Marine Le Pen fera-t-elle vraiment une campagne sans bracelet électronique ? La Cour de cassation a indiqué ce mercredi 8 juillet qu'elle "pourrait" se prononcer sur le pourvoi de la candidate contre sa condamnation dans l'affaire des assistants d'eurodéputés du Front national "au plus tard début avril 2027".

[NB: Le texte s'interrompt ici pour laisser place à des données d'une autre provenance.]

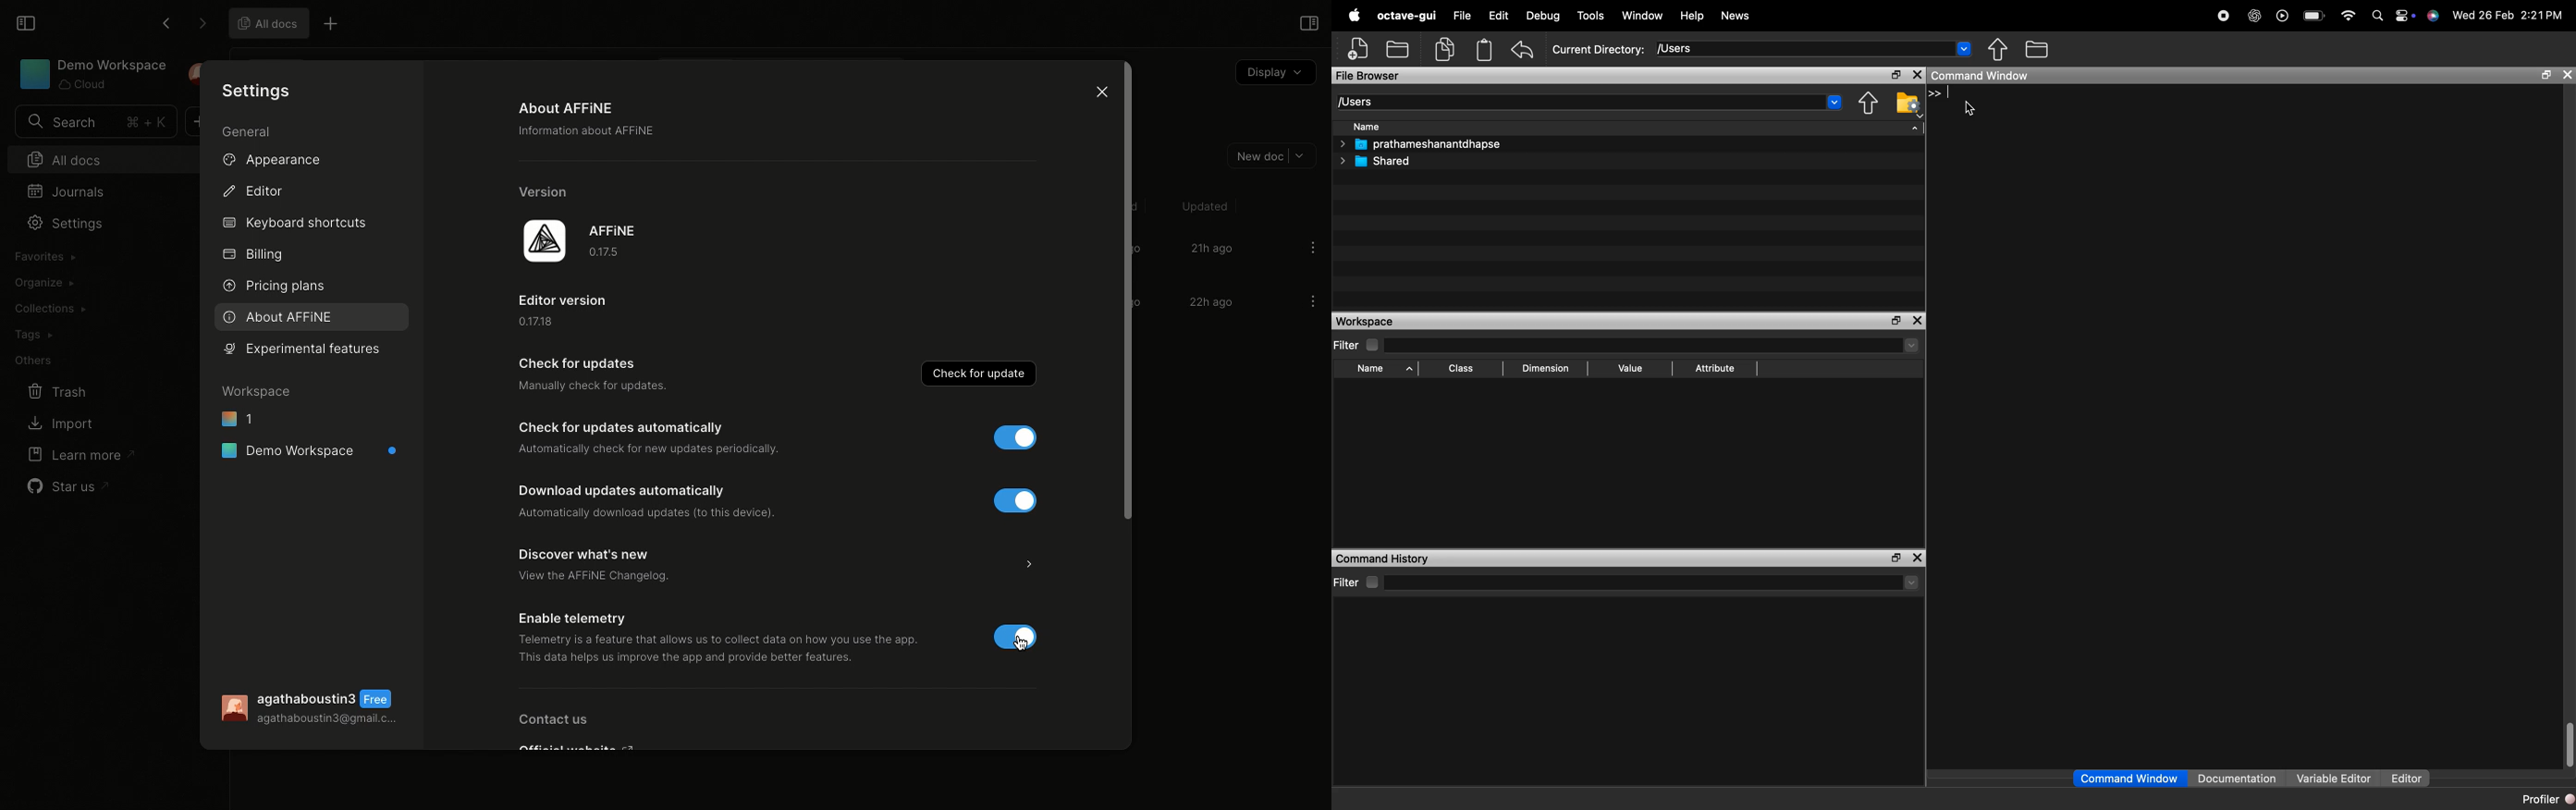  I want to click on Scroll, so click(1126, 303).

Un calendrier qui change sensiblement la situation judiciaire de Marine Le Pen à l’approche de la présidentielle. Jusqu’ici, le mois de janvier était évoqué. Ce nouveau calendrier repousse d’autant l’éventuelle mise en œuvre d’un bracelet électronique, puisqu’une telle mesure ne pourrait intervenir qu’après une condamnation définitive, donc après l’arrêt de la Cour de cassation.
Invité de RTL ce mercredi 8 juillet, Me Bertrand Périer, avocat au Conseil d’État et à la Cour de cassation, estime que le calendrier fixé par la Cour de cassation vise à permettre aux Français de savoir, au moment de l’élection présidentielle, si Marine Le Pen a été "ou non définitivement condamnée". "Si le pourvoi est rejeté au moment du scrutin, les Français se détermineront en toute connaissance de cause", affirme-t-il.
Selon lui, il est "totalement impossible d'aller plus vite" car la procédure devant la Cour de cassation comporte plusieurs étapes incompressibles. Il faut notamment laisser aux avocats le temps de préparer leurs arguments.